Чтение онлайн

ЖАНРЫ

Шрифт:

— Да, тетка, а что? Разве вы ее знаете?

— Я-то? Очень хорошо; даже более скажу вам: она и для меня самый близкий человек на свете… Нравственно я считаю ее за мать, — вот она мне кто!

— Да что вы! — обрадованно удивился в свою очередь Атурин. — Вот не ожидал-то!

— Я ведь сама из Украинска, продолжала Тамара, — и многим, многим хорошим обязана матери Серафиме… Одно время я даже жила у нее в монастыре, и мы иногда переписываемся.

— Вот как! Ну, это просто судьба, наша встреча, и вдвойне рад за свою настойчивость, что упросил вас писать все: теперь она будет знать, что ходите за мной именно вы, и это еще более ее успокоит и утешит… Так вы ее близко знаете? — переспросил он в радостном волнении.

— Да как же! У меня даже образ есть, которым она меня на прощанье благословила, как мать, и я никогда не разлучаюсь с ним.

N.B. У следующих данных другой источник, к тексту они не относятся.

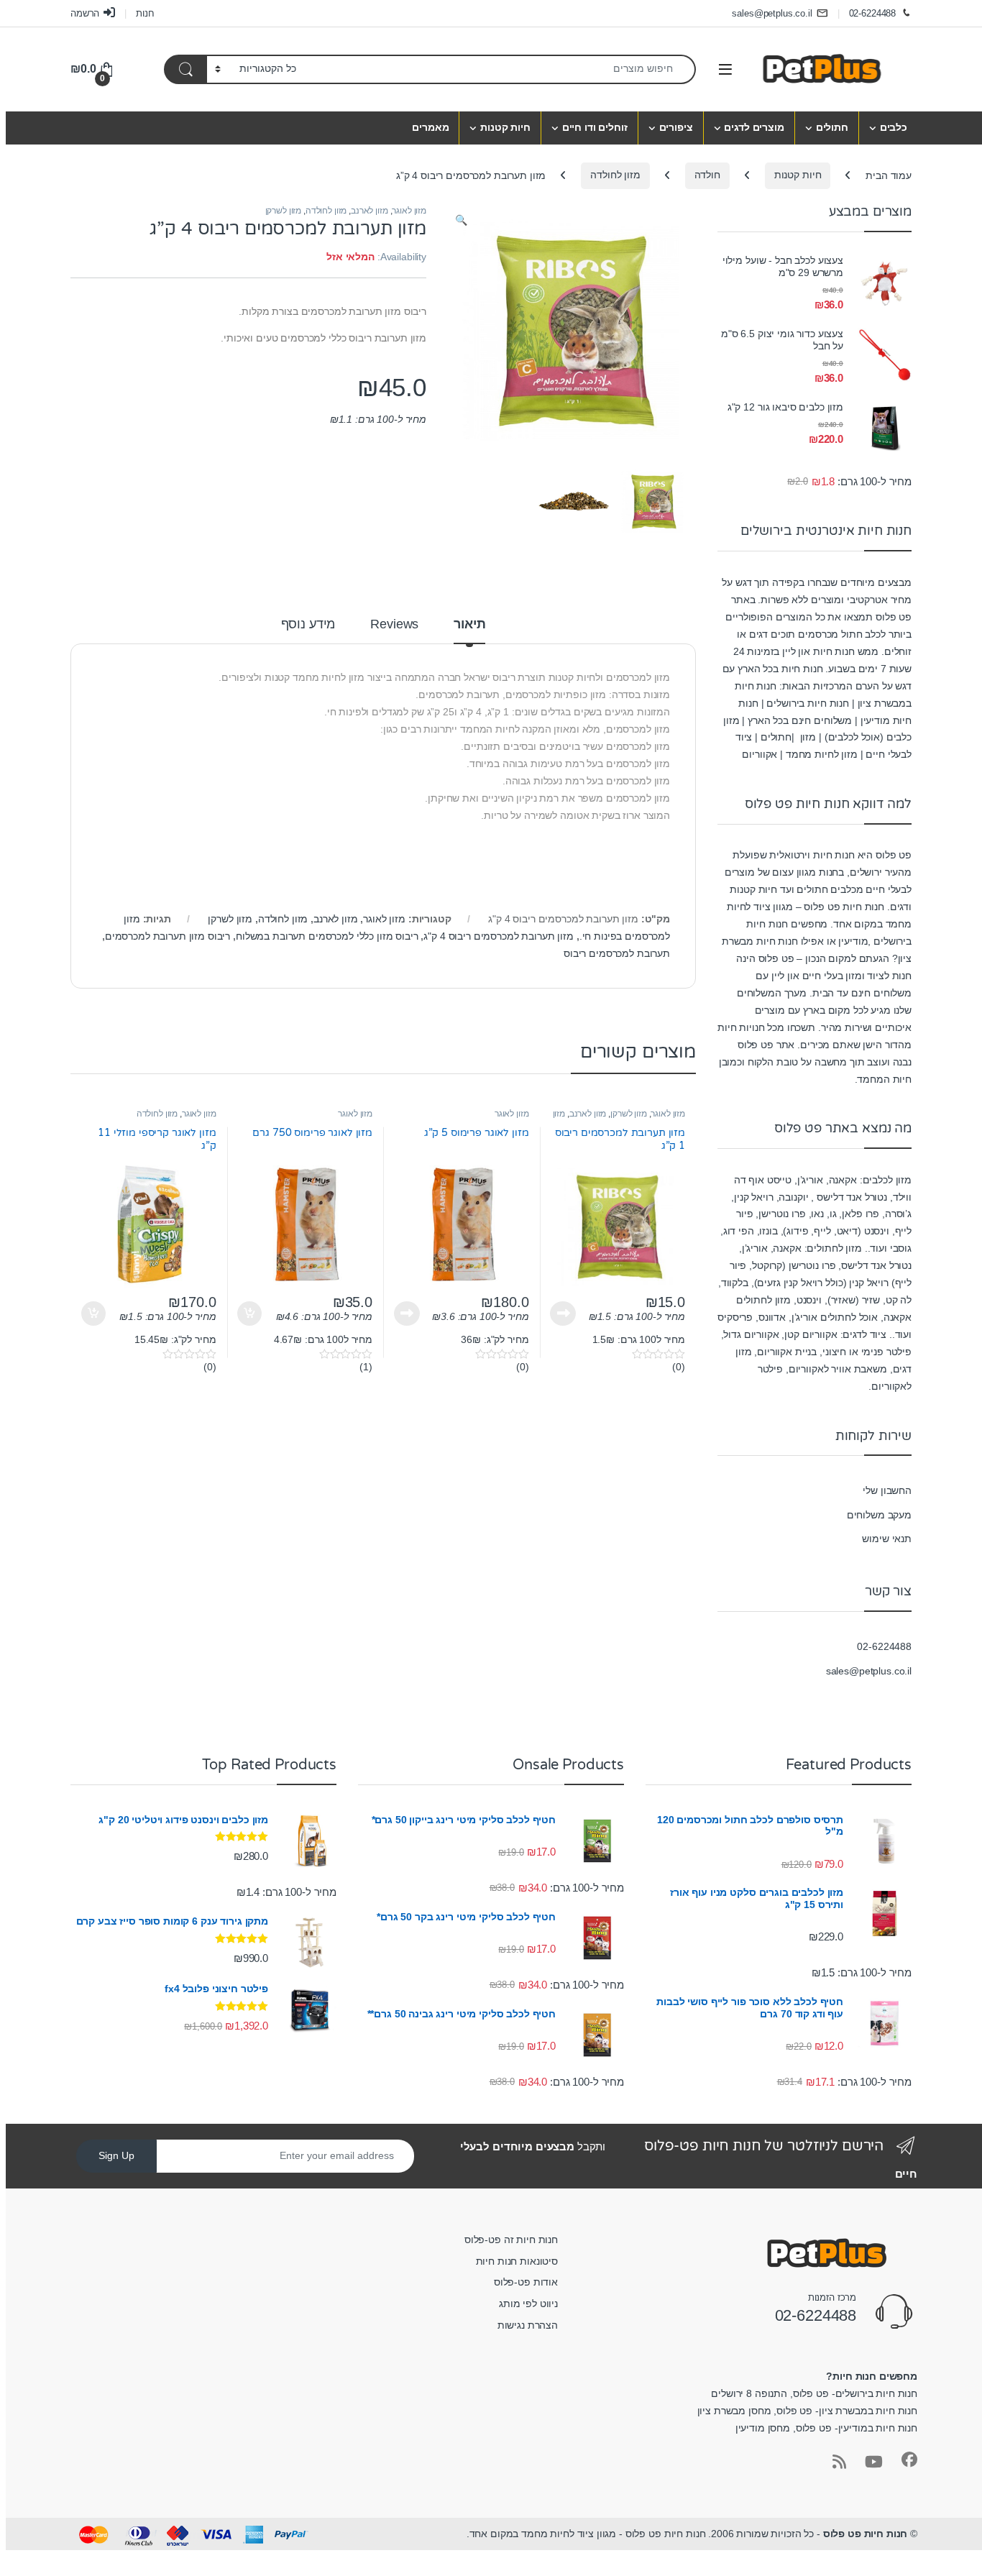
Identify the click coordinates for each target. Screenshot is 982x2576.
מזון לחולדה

— Но расскажите, Бога ради, как же это? Какими судьбами, что и почему?

— Ну, это длинная история… Когда-нибудь потом, на досуге, — ласково уклонилась от расспросов Тамара. — Вам теперь еще вредно много разговаривать, — прибавила она как бы в оправдание своей уклончивости, — и то уже вон как разволновались! Доктор

придет, журить меня станет за это.

— Нет, вы не поверите, как я рад! — искренне продолжал Атурин, протягивая ей левую, здоровую, руку. — Ведь это, в самом деле, какой счастливый для меня случай, — ну, подумайте! Мы, значит, с вами все равно как родные, — недаром у меня с первой минуты инстинктивно как-то душа легла к вам… Вот и подите, не верьте после этого предчувствиям!

— Да что ж тут особенного? — скромно улыбнулась и в несколько смущенном недоумении от последних его слов пожала плечами Тамара, которой, однако, в душе эти слова его были очень приятны.

— Как что особенного? — возразил он. — То и особенного, что, значит, хороший вы человек и сердце у вас золотое, если мать Серафима вас любит и вы ее тоже, — ведь вы же знаете, какая это женщина!

Тамара сказала ему: что сама напишет ей сегодня же, еще и от себя, и постарается окончательно успокоить ее насчет его здоровья и расскажет, как неожиданно разъяснилась для них обоих близость их взаимных к ней отношений. И она, действительно, написала к Серафиме подробное письмо, где последовательно объяснила ход лечения и состояние здоровья Атурина с самого прибытия его в госпиталь и обещала ходить за ним до полного его выздоровления, как за братом, и извещать ее по возможности чаще о всех переменах в состоянии его здоровья и раны, в память всего добра, которым так много обязана ей, Серафиме.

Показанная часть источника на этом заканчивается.